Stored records
[Start of section]
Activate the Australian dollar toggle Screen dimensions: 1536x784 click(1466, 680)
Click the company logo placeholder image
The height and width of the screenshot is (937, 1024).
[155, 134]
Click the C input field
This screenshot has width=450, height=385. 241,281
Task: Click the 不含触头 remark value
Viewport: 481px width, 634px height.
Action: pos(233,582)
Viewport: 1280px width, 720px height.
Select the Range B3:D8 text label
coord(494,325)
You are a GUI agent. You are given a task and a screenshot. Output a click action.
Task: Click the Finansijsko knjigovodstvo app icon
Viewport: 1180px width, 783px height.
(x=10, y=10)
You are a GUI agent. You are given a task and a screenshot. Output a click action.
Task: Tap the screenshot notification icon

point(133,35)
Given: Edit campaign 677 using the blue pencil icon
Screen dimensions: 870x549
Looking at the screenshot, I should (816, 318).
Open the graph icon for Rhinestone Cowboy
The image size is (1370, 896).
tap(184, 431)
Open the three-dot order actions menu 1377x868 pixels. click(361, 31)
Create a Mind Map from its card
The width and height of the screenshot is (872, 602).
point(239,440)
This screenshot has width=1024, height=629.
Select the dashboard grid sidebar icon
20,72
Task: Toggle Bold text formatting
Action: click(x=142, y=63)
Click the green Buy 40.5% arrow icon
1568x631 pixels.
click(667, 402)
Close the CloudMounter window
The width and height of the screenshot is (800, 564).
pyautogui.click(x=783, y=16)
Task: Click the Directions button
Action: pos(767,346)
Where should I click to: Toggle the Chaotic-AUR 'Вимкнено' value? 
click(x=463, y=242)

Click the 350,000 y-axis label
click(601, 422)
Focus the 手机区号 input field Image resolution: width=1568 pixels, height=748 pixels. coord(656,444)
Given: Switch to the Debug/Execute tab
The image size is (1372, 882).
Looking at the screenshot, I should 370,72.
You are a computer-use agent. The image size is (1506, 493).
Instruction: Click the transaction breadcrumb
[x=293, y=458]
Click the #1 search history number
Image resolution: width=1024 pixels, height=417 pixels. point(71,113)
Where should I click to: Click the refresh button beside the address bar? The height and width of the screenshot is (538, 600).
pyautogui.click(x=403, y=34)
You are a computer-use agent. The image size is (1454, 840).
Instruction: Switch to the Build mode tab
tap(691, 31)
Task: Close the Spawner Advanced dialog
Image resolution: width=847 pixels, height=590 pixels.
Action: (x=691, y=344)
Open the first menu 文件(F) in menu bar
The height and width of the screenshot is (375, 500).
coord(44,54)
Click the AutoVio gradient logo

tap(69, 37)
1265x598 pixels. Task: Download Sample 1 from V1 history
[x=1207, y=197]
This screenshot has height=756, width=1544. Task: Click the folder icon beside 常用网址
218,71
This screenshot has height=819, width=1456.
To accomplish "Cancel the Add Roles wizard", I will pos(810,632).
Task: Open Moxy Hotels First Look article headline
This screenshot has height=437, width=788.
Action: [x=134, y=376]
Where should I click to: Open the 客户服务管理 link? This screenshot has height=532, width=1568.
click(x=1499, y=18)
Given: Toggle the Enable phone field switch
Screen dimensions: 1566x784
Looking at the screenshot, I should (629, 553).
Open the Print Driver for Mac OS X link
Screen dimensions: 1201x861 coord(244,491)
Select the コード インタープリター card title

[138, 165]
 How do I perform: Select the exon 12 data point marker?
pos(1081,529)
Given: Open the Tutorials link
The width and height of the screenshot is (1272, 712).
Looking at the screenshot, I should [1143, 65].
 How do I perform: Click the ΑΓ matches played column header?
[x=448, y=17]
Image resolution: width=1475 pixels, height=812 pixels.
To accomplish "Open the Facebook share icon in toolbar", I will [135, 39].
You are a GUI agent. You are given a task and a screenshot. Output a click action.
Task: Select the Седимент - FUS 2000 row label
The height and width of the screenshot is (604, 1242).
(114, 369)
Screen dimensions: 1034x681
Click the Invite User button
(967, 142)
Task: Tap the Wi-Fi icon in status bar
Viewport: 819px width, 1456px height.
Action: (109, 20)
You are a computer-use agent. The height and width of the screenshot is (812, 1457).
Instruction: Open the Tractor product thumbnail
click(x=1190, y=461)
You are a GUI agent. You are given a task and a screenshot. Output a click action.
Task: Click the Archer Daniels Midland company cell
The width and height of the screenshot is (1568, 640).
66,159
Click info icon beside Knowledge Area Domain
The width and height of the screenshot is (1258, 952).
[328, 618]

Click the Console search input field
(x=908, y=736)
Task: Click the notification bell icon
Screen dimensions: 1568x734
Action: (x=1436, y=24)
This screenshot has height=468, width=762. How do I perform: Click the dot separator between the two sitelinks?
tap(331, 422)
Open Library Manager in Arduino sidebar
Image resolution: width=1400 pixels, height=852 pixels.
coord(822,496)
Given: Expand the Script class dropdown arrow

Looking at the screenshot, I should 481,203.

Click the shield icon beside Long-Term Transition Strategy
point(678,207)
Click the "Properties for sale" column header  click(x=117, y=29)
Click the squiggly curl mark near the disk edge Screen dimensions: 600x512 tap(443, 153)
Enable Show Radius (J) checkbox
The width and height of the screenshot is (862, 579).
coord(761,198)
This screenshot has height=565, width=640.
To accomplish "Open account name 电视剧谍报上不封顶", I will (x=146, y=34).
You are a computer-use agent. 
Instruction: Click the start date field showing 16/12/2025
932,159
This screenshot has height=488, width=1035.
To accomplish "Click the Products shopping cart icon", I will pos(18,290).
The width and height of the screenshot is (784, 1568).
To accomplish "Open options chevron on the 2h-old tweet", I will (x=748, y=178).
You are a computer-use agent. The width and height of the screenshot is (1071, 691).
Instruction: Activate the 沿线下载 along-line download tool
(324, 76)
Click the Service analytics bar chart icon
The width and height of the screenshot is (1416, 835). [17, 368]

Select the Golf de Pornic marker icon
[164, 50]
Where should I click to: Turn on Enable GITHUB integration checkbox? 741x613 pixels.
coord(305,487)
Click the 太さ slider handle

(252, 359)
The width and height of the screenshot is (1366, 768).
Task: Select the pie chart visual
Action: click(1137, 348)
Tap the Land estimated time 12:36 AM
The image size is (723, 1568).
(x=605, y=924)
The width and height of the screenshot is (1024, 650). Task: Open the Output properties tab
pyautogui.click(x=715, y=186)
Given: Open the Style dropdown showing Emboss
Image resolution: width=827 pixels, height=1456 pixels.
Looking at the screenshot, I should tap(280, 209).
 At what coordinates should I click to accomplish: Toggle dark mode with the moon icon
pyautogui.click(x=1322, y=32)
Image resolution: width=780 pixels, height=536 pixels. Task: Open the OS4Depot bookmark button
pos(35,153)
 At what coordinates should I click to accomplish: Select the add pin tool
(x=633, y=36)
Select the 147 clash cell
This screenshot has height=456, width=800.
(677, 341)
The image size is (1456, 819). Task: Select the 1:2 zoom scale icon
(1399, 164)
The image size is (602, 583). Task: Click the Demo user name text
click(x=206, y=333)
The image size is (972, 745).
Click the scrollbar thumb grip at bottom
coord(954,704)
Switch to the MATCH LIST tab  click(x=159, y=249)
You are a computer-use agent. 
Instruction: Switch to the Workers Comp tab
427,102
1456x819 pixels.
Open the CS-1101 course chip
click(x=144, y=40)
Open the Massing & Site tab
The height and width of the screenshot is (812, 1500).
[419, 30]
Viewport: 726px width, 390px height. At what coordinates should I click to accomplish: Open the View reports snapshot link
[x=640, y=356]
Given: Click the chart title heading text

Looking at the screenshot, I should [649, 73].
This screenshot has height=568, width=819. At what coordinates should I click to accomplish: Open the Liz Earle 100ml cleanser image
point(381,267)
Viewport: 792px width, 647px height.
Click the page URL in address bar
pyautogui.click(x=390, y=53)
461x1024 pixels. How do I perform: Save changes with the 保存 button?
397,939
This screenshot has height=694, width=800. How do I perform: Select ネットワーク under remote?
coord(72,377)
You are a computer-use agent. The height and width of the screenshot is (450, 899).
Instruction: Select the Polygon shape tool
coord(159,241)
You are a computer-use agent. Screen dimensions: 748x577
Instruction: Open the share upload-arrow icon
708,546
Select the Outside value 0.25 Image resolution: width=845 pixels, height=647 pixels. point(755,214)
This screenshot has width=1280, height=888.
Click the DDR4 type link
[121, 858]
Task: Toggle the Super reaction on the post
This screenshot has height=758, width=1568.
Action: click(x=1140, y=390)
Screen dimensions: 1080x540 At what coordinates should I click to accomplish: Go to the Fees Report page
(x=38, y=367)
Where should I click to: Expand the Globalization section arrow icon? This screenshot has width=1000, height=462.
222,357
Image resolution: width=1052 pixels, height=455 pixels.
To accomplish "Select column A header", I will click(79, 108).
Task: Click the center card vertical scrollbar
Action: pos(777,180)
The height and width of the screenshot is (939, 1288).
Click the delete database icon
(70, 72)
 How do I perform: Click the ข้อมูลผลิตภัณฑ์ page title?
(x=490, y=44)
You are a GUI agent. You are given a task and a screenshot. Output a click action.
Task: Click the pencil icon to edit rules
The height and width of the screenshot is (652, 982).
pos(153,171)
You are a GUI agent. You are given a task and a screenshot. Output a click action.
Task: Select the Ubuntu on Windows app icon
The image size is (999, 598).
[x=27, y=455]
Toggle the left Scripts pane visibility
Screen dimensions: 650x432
[End of section]
Pull out each line of the records holding the string "Close".

▶ **ANSWER TO THIS TASK**:
Close the CloudMounter window
Task: Close the Spawner Advanced dialog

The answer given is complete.